Un important afflux de personnes déplacées s’observe actuellement dans la commune de Téra, située dans l’ouest du Niger. Selon des sources locales, la population de cette ville a considérablement augmenté ces dernières semaines, notamment en raison de l’arrivée massive de déplacés en provenance des villages du sud du département.
Cette situation fait suite à des pressions exercées par des hommes armés, notamment les membres du groupe Jama’at Nusrat al-Islam wal Muslimin (Jnim), qui ont ordonné aux habitants de plusieurs villages de la commune de Diagourou de quitter les lieux. Ces villages, situés à une dizaine de kilomètres de Téra, se trouvent dans une zone stratégique des trois frontières (Burkina Faso, Mali, Niger), régulièrement ciblée par les activités du Jnim et de l’État islamique au Sahel (EIS).

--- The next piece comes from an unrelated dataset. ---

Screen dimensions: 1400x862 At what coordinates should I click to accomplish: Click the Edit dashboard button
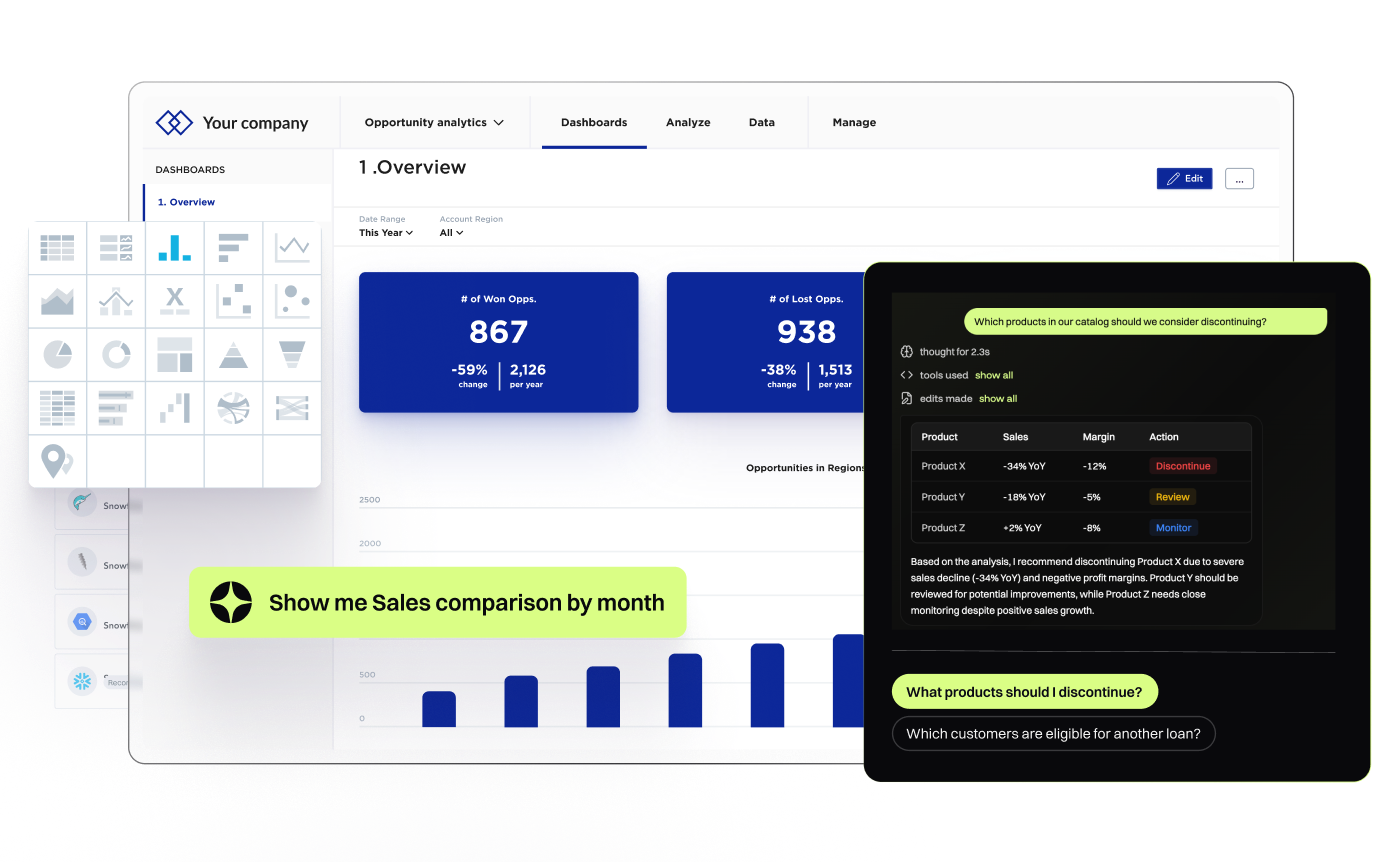[x=1184, y=178]
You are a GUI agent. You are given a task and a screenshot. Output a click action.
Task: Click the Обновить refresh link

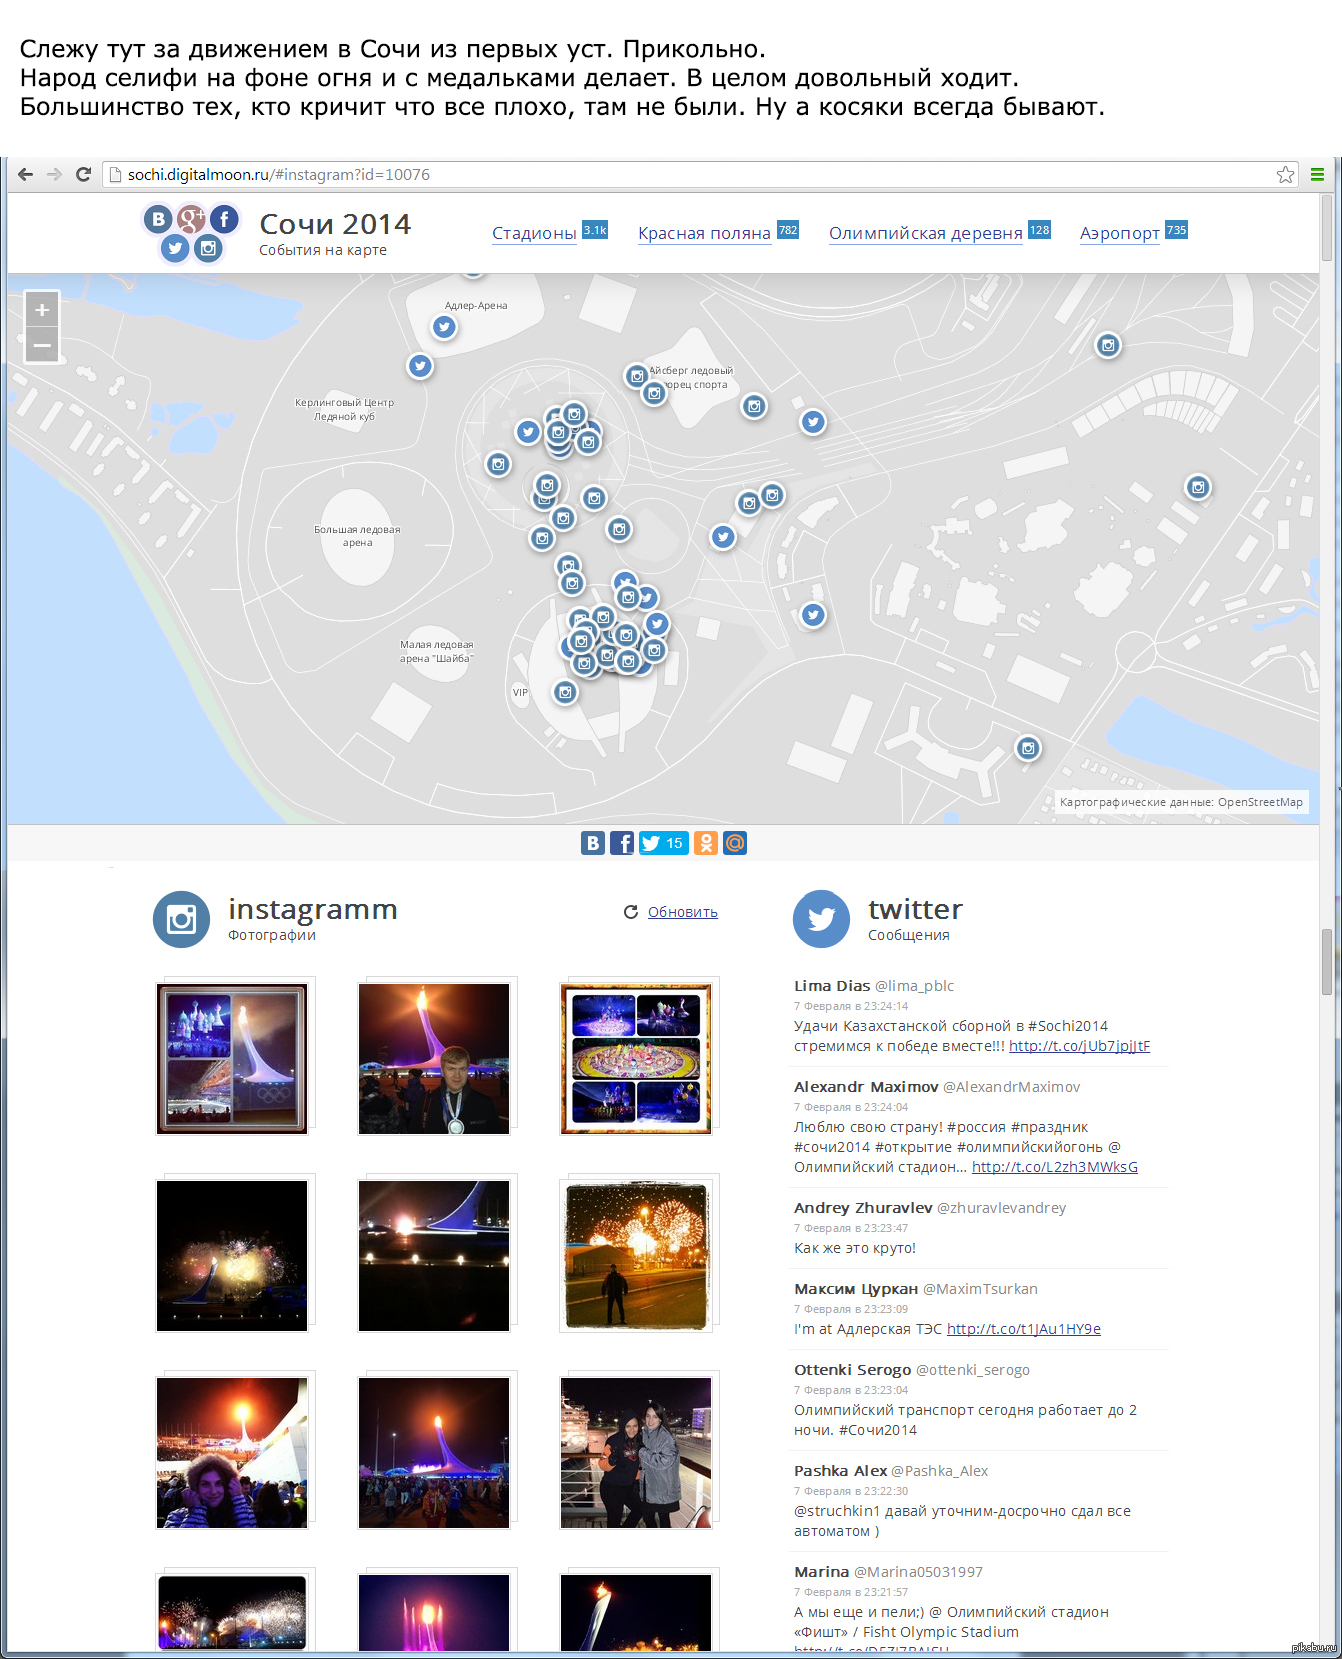[x=682, y=912]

Des conditions de vie extrêmement difficiles pour les déplacés
Les témoignages recueillis sur place révèlent que les déplacés vivent dans des conditions très précaires. Certaines familles, dont des femmes et des enfants, se retrouvent sans abri, dormant en plein air sur des terrains vacants ou étant accueillies par des habitants locaux.
Un nombre inconnu de déplacés
Pour l’instant, aucun chiffre officiel n’a été communiqué concernant l’ampleur de cet afflux récent. Cependant, on estime que les villages de la commune de Diagourou abritaient déjà des milliers de personnes avant ces derniers déplacements.